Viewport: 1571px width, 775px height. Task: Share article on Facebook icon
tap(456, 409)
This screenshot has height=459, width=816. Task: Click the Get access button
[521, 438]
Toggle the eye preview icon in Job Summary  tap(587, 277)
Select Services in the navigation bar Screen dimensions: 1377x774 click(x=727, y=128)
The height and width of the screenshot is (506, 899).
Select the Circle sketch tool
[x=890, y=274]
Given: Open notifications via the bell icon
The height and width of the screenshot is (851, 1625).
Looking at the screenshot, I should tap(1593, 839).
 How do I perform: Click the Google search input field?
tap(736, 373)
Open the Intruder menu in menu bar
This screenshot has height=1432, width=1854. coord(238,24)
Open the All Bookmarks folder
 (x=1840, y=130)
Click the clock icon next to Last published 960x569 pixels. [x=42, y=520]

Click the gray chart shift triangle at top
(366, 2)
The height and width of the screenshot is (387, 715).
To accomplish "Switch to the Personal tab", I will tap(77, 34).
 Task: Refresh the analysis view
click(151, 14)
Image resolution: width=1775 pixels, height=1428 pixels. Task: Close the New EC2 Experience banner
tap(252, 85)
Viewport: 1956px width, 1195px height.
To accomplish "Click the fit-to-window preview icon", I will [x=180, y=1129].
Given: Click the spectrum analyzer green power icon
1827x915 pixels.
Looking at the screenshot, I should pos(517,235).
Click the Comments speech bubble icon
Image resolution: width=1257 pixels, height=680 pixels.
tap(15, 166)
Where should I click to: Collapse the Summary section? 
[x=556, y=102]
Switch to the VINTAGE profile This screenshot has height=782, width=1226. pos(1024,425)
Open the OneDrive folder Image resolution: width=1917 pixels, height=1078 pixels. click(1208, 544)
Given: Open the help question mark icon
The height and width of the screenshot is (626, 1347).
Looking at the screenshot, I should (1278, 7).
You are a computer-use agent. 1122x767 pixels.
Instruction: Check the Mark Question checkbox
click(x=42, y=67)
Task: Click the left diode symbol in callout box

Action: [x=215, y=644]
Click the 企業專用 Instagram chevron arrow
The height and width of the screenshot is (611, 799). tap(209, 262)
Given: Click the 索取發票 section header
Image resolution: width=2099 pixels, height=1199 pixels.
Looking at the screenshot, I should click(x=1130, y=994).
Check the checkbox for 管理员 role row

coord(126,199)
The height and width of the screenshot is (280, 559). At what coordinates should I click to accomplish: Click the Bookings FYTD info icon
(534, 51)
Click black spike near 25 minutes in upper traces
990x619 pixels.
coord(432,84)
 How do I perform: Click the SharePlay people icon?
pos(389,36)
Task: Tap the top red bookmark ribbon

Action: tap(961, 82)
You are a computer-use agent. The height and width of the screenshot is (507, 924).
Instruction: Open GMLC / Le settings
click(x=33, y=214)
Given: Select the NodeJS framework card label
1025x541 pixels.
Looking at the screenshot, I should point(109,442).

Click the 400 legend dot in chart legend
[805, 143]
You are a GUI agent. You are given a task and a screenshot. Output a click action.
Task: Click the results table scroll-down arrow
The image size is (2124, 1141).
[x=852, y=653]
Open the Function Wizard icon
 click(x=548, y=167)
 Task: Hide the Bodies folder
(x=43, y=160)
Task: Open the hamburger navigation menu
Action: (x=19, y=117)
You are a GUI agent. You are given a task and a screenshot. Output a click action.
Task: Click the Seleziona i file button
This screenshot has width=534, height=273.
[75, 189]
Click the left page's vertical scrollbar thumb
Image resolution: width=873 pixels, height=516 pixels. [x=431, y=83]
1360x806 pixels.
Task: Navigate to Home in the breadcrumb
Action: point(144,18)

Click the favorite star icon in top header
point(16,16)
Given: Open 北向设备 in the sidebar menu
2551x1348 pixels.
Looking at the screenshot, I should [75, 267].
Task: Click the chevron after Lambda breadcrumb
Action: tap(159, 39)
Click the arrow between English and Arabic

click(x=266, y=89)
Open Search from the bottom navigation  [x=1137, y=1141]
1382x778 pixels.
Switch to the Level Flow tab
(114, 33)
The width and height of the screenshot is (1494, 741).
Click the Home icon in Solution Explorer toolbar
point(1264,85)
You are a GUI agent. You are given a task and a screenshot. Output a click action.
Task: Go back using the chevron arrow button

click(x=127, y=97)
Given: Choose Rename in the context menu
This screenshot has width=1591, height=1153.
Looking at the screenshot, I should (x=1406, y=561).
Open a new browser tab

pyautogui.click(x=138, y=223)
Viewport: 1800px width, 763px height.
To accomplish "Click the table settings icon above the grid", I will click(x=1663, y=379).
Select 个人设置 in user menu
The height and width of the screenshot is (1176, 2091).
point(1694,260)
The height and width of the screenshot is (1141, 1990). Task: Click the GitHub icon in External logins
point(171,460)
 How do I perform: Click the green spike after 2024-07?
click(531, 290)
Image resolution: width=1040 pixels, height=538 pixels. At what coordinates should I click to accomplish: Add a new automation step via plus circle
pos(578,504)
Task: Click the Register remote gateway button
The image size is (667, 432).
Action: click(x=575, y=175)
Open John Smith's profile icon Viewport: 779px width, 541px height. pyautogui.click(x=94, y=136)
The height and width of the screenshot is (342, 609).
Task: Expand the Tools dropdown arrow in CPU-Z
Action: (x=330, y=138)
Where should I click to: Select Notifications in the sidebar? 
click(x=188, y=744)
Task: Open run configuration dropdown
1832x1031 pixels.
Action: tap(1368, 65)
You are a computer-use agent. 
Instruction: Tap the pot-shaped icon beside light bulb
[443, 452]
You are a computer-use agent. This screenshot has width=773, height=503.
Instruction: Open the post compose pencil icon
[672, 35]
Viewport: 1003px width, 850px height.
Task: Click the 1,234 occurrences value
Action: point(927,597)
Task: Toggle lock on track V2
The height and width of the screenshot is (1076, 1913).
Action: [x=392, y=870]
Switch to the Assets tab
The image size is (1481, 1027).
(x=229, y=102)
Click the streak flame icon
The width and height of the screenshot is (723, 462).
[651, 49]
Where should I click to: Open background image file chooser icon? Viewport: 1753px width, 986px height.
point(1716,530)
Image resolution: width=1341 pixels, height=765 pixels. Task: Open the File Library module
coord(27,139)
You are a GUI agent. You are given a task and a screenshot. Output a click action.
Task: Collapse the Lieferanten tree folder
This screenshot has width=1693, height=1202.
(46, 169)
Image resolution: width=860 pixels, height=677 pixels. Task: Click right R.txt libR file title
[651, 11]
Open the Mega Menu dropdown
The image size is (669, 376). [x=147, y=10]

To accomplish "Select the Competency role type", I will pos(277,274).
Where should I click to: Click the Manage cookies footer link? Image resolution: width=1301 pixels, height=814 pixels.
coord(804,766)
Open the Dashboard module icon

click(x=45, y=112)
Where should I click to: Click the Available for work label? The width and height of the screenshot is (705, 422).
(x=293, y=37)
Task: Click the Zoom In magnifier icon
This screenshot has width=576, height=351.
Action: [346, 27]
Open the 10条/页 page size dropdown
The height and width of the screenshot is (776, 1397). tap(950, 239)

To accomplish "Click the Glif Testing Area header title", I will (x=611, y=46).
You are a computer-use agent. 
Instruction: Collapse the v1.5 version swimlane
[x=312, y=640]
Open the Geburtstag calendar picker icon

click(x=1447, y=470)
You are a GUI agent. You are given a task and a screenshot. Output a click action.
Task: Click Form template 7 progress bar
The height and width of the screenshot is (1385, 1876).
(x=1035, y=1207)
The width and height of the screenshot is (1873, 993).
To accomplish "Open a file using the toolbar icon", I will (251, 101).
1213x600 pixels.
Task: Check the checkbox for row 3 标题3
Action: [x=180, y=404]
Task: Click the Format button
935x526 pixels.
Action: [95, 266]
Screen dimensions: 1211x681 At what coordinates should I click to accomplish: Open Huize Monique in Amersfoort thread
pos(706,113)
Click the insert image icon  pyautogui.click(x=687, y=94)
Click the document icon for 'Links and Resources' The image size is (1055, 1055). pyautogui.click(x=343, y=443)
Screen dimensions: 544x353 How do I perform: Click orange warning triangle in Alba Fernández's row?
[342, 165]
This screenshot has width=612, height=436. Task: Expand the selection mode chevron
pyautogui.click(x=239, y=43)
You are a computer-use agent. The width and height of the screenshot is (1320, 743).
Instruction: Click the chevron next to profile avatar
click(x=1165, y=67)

Task
Determine how many lines of the entries above carry the string "Toggle", and give that number alone.

Exercise output
2